The new truck has a stainless steel body, which won’t have the same problems the aluminum ones do, like reacting with the road treatments in the winter and bubbling paint. 
 
The truck has “tons of room”. It was designed with efficiency in mind. The truck is taller, but shorter and much more maneuverable than the trucks already in use, according to Tupper.   

The truck carries compressed air foam and water is pushed out at 1,500 gallons per minute. The price difference between a 1,250 gallons per minute unit and this one was not much, Tupper said. 

The fire truck cost $424,999.99 out the door. Tupper was able to get some discounts through different group buys and a local bond to provide payment up front. 

When making a 20-year purchase, the department had to think about what they might need in the future. “The capabilities of this are great. It seats four, is comfortable, efficient and engineered for what we do,” Tupper said. “This is the working man’s truck. It’s not designed to be the parade piece.” It has a galvanized frame and rails and many of the additions to the truck were with Raymond in mind. A front suction means that filling the truck with water can be easier from any of the lakes and ponds in the town by driving straight in and not having to turn the truck sideways. Its size makes it better to fit down the many camp roads. The LED lights make everything safer in the long run, and all of the equipment is on the inside. 

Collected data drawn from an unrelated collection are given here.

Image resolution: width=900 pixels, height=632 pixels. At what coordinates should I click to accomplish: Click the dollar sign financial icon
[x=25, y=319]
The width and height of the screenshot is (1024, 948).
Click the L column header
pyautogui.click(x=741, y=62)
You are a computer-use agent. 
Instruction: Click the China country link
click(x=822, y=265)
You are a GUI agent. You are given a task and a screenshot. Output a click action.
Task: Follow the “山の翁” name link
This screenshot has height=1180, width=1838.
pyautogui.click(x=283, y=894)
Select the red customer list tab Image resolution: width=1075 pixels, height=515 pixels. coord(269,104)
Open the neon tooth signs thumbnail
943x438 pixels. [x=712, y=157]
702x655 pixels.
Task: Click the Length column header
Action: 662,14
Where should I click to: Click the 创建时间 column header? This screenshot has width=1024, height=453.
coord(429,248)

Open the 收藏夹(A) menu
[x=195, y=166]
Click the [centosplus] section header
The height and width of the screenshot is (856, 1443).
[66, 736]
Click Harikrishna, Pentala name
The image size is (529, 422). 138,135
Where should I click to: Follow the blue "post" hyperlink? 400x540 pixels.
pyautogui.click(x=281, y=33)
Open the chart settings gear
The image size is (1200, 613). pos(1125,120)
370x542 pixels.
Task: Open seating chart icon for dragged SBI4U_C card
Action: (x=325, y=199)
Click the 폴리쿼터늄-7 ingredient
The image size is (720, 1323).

With ladders and hoses inside the truck, the items take less of a beating by the elements saving money. The truck also has a back up camera and air bags. The technology this truck provides helps to keep the fire fighters safe while they do their job. 

Right now, the truck has many open spaces and compartments, but soon they will hold the equipment needed to fight fires, respond to accidents and keep Raymond and beyond safe. 

The crown on the new truck is the $1,800 chrome bell donated by Captain Cliff Small. 

“It’s tradition,” Tupper said. Small said he wanted to see a bell on the truck, so he made it happen. Tupper and all the fire fighters are grateful. The bell can be rung from inside the compartment creating the loud, clear sound reminiscent of fire trucks from the past. 

“It’s nice, pretty, tradition. It creates a lot of pride within the department,” Tupper added. 

The truck still has two more months of set up and transfer of equipment before it will be put into service, Tupper said. For now they are figuring out where to put equipment and mount it. 

In addition to the new truck, the Raymond Fire-Rescue Association is raising money to purchase new ice rescue equipment.